Vertical trajectories of the least (left) and most (right) nonplanar cochleas. The gold-standard micro-CT profiles are displayed in gray. The other profiles are derived from LAD model fits to the standard pseudo-clinical MDCT data thresholded at a grayscale value of 170, with the standard template, an alternative “leave-one-out” (L-O-O) template constructed without the test specimen, different numbers of LAD iterations (itns) and different values of the parameter d.

A limitation of this study is the focus on just three specific shape and size descriptors. Two other measurements were attempted: lumen area37 and the \(\phi\) angle between the plumb line of the round window and the tangent to the inner wall of the basal turn18, of interest since it constrains the initial insertion and bending angles of the electrode. Neither measurement was successful. For example, at the central threshold of 170, the LAD approach was able to estimate lumen area with a mean absolute error of 18.0% of the gold-standard sample range, which barely improves on the corresponding error of 18.8% for the unfitted model. The prognostic differentiating factor between successful and unsuccessful measurements was involvement of the cochlear inner wall in the latter. Clinical CT contrast at the inner wall is significantly worse than at the outer wall, resulting in poor model fitting around the modiolus. We conclude that anatomical measurements involving the cochlear inner wall are currently infeasible with this methodology.

A further limitation of this study is the use of pseudo-clinical data for the low-resolution model fitting. Real MDCT scans of the temporal bones would arguably have provided a more sound basis for the work, but they were not available. That said, real MDCT data is no panacea: a dissected temporal bone imaged in a clinical MDCT scanner would not appear identical to the same bone scanned intact in a living human being. A reassuring indicator of the validity of the present study is the failure to estimate lumen area or any metric involving identification of the cochlear inner wall.

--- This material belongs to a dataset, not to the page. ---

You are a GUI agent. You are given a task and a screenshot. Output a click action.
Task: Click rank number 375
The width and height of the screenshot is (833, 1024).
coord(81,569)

In comparison with the LAD method, the performance of the SSM approach was disappointing. It was a failure to generalise that limited the SSM’s efficacy in the present study, as evidenced by the relative performance of the full and leave-one-out models. Improved performance may be achievable through more sophisticated grayscale modelling23, or by using more training data, or by constraining the shape coefficients to their variation in the training sample, or by limiting the model to the cochlea alone22,23. That said, a benefit of including the canals is to leverage the posterior-anterior canal bifurcation as a readily identifiable landmark for initial model positioning.

Conclusions

We have demonstrated a simple, rapid and freely available technique for estimating cochlear morphology from pseudo-clinical MDCT scans. Average vertex errors are comparable with the state of the art, as are estimates of cochlear size and duct length. A further contribution of this study is an enhanced understanding of the cochlea’s vertical trajectory, leading to a novel metric for characterizing the non-planarity of the basal turn. The non-planarity metric can be estimated from pseudo-clinical scans with an average absolute error of 10.6% of the gold-standard sample range. The hope is that these techniques will perform equally well with true clinical scans, and may one day assist in personalized implant selection and surgical planning, in the same way that similar methods have already been shown to improve implant programming39.